Scalability Patterns [I]

Caching

Reduce load on downstream services by caching responses.

Strategy When Tools
CDN Static assets, public API responses CloudFront, Fastly
Application cache Repeated computation Redis, Memcached
DB query cache Expensive reads Redis, query result cache

Cache invalidation is hard. Consider TTL, write-through, or cache-aside patterns.

Rate Limiting

Protect services from overload: - Per-user or per-IP rate limits - Token bucket / leaky bucket algorithms - 429 Too Many Requests responses

Circuit Breakers

Prevent cascade failures: - If downstream is failing, stop calling it - Return cached/default response instead - Allow periodic probes to check recovery

Closed → Open → Half-Open → Closed
(normal) (failing) (testing)  (recovered)

Tools: Hystrix, Resilience4j, Envoy, Istio

Bulkhead Pattern

Isolate failures to parts of the system: - Separate thread pools per downstream - Separate connection pools per tenant - Prevents one bad service from exhausting all resources

Database Scalability [I]

Quick reference — see DBRE: Scaling for depth.

  • Read replicas — scale reads horizontally
  • Connection pooling — PgBouncer, ProxySQL
  • Sharding — partition data across multiple DBs
  • Caching layer — Redis in front of DB
  • CQRS — separate read/write models

Latency Numbers Every Engineer Should Know [I]

L1 cache reference:              0.5 ns
L2 cache reference:              7 ns
Main memory reference:           100 ns
SSD random read:                 150 µs
Network round trip (same DC):    500 µs
Network round trip (cross-DC):   5-150 ms
SSD sequential read (1MB):       1 ms
HDD seek:                        10 ms

Practical implications: - DB call in same DC: ~1ms (network + query) - Avoid cross-region DB calls in hot paths - In-process cache (L1/L2): essentially free vs memory lookup

Distributed Systems Concepts [A]

CAP Theorem

A distributed system can only guarantee 2 of 3: - Consistency — all nodes see the same data - Availability — every request gets a response - Partition tolerance — system works despite network splits

In practice: partitions happen, so choose between C and A.

PACELC Extension

Even without partitions, tradeoff between latency (L) and consistency (C).

Consistency Models

Model Guarantee Example
Strong All reads see latest write Single leader DB
Eventual All nodes converge eventually DNS, Cassandra
Causal Causally related ops ordered DynamoDB

Consistent Hashing

Used in distributed caches and sharded systems to minimize reshuffling when nodes are added/removed.

Traditional: add node → remap ~50% of keys
Consistent hashing: add node → remap only 1/N keys (N = node count)

Used by: Amazon DynamoDB, Apache Cassandra, Redis Cluster, CDN routing.

ACID vs BASE

ACID BASE
Stands for Atomicity, Consistency, Isolation, Durability Basically Available, Soft state, Eventually consistent
Approach Strong guarantees, pessimistic High availability, optimistic
Examples PostgreSQL, MySQL Cassandra, DynamoDB, CouchDB
Use for Financial data, orders User sessions, analytics, recommendations

System Design Checklist [A]

When designing for scale, ask:

  • [ ] What's the expected QPS? Peak? p99 latency requirement?
  • [ ] Which components are stateful?

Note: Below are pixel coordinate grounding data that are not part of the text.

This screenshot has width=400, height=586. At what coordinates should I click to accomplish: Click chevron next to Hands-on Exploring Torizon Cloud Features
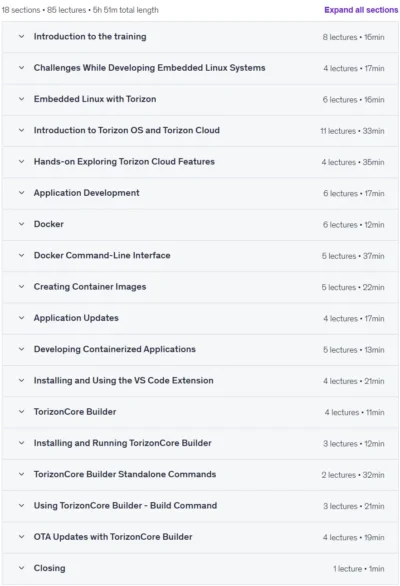pyautogui.click(x=22, y=161)
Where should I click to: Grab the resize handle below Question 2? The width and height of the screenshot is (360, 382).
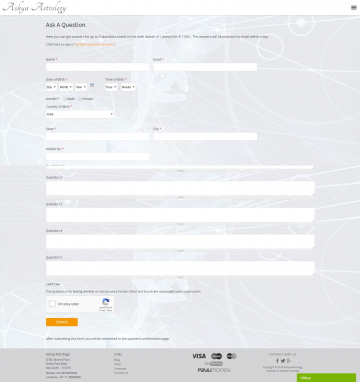point(180,197)
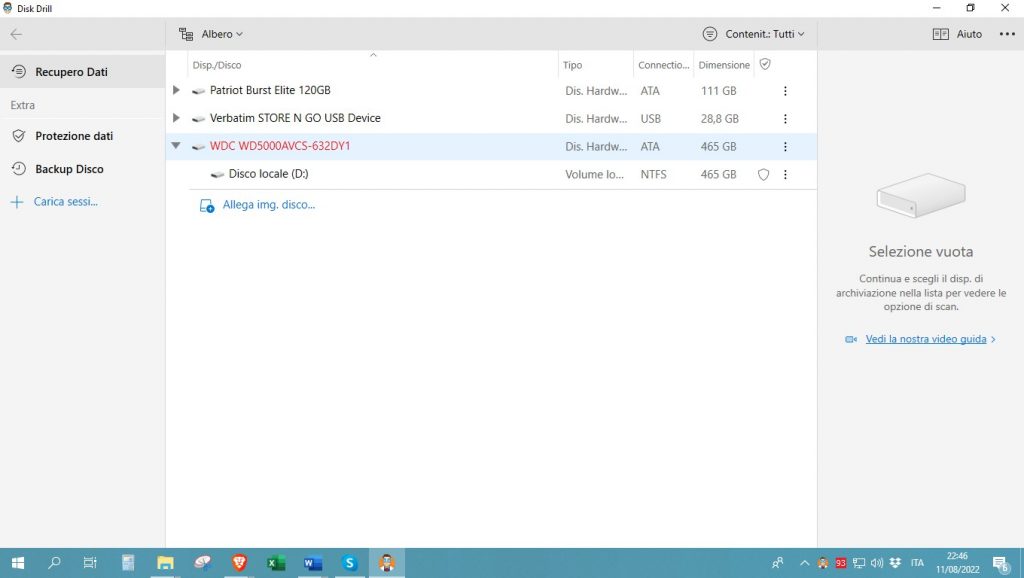The image size is (1024, 578).
Task: Select Protezione dati in sidebar
Action: click(73, 136)
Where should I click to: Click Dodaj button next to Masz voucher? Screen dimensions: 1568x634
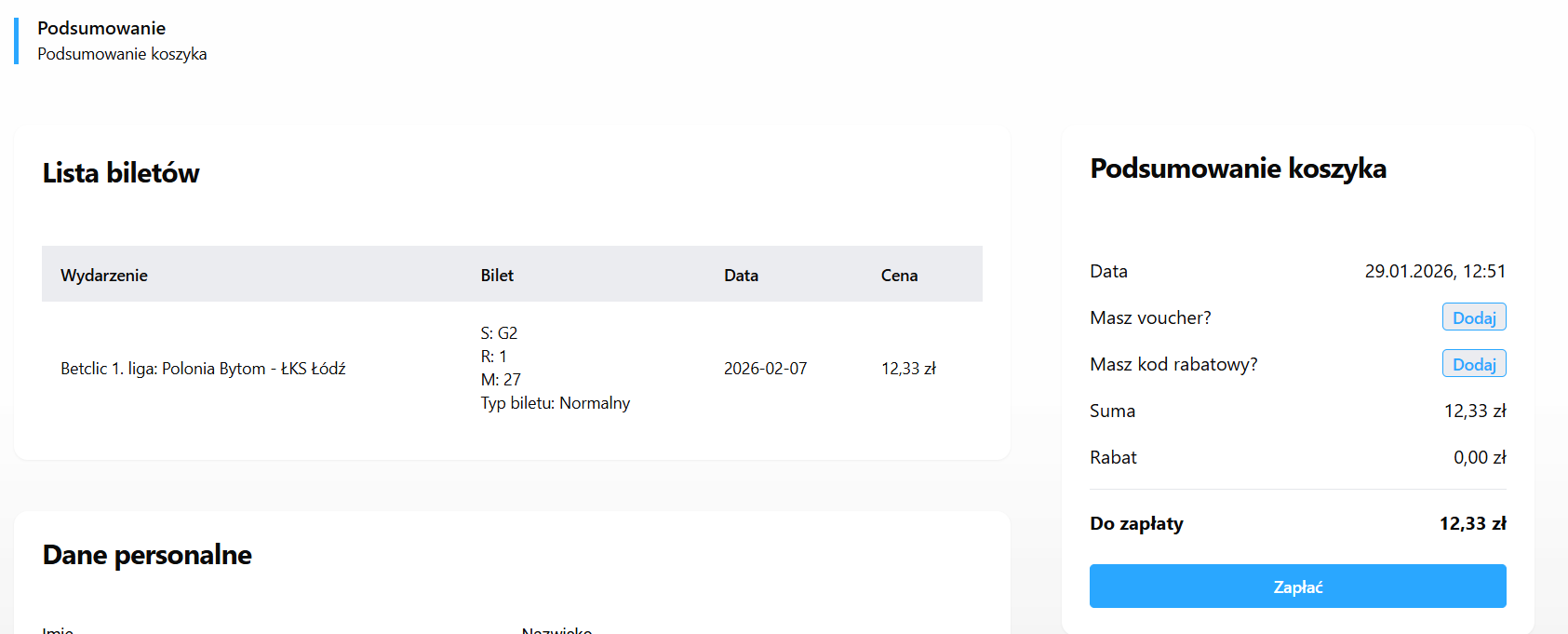click(1473, 317)
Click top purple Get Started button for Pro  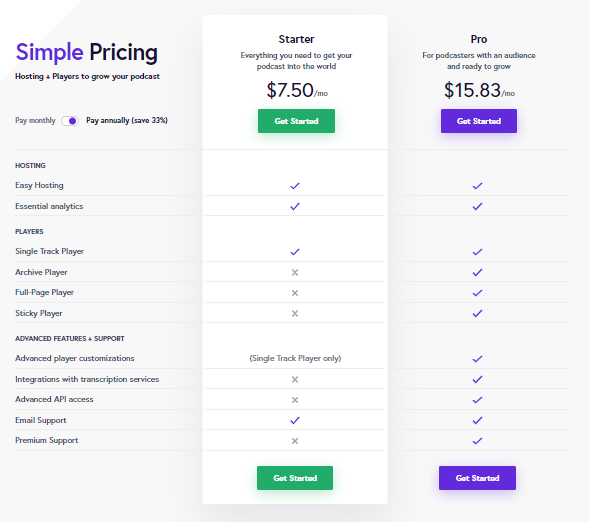tap(479, 121)
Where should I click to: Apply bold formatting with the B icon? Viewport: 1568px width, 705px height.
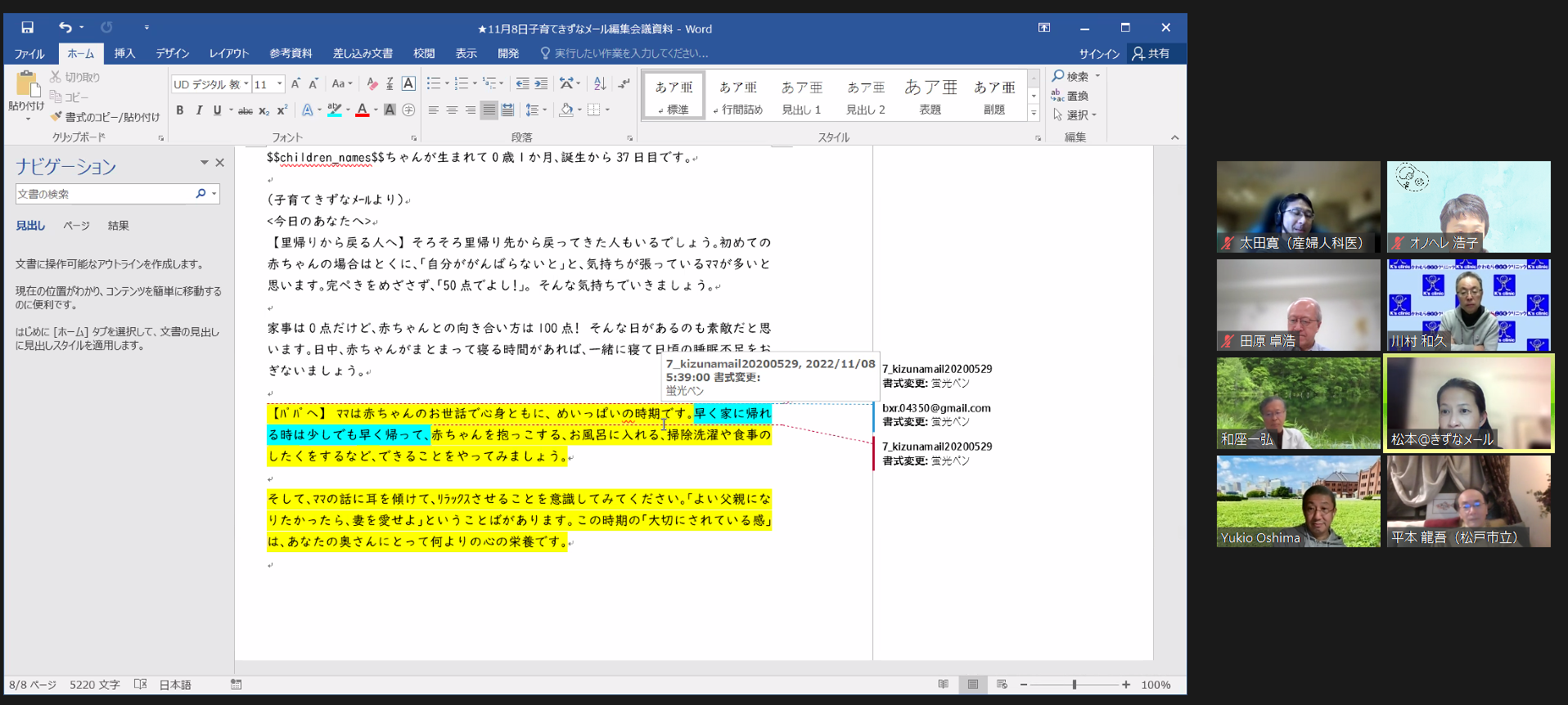click(180, 110)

How is state managed?
  • [ ] What happens if service X goes down? (Graceful degradation)
  • [ ] Where are the synchronous call chains? (Latency cliff)
  • [ ] Where is the data? Can it be cached?
  • [ ] What are the DB bottlenecks? (Connections, locks, hot rows)
  • [ ] Are there single points of failure?
  • [ ] How does the system behave at 10x current load?

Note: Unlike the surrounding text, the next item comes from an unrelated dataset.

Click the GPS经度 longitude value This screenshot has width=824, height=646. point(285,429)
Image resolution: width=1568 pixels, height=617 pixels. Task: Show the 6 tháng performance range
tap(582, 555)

Real-World Scalability Patterns [A]

From awesome-scalability and howtheysre:

Company Scale Problem Solution
Netflix Global video streaming Regionalized architecture, EVCache (Memcached at scale), Hystrix circuit breaker
WhatsApp 2B users, messaging Erlang, 2M connections/server, minimal moving parts
Discord 2.5M concurrent voice users Go → Rust for hot path, sharded guild model
Instagram 1B users on PostgreSQL Sharding by user_id, Django + PostgreSQL (no NoSQL)
Twitter 150M users, timeline fanout Redis timelines, hybrid push/pull model
Cloudflare 50M+ req/s Anycast routing, edge caching, eBPF for DDoS mitigation

Key lesson: Most companies solved scale with boring technology + smart architecture, not exotic databases.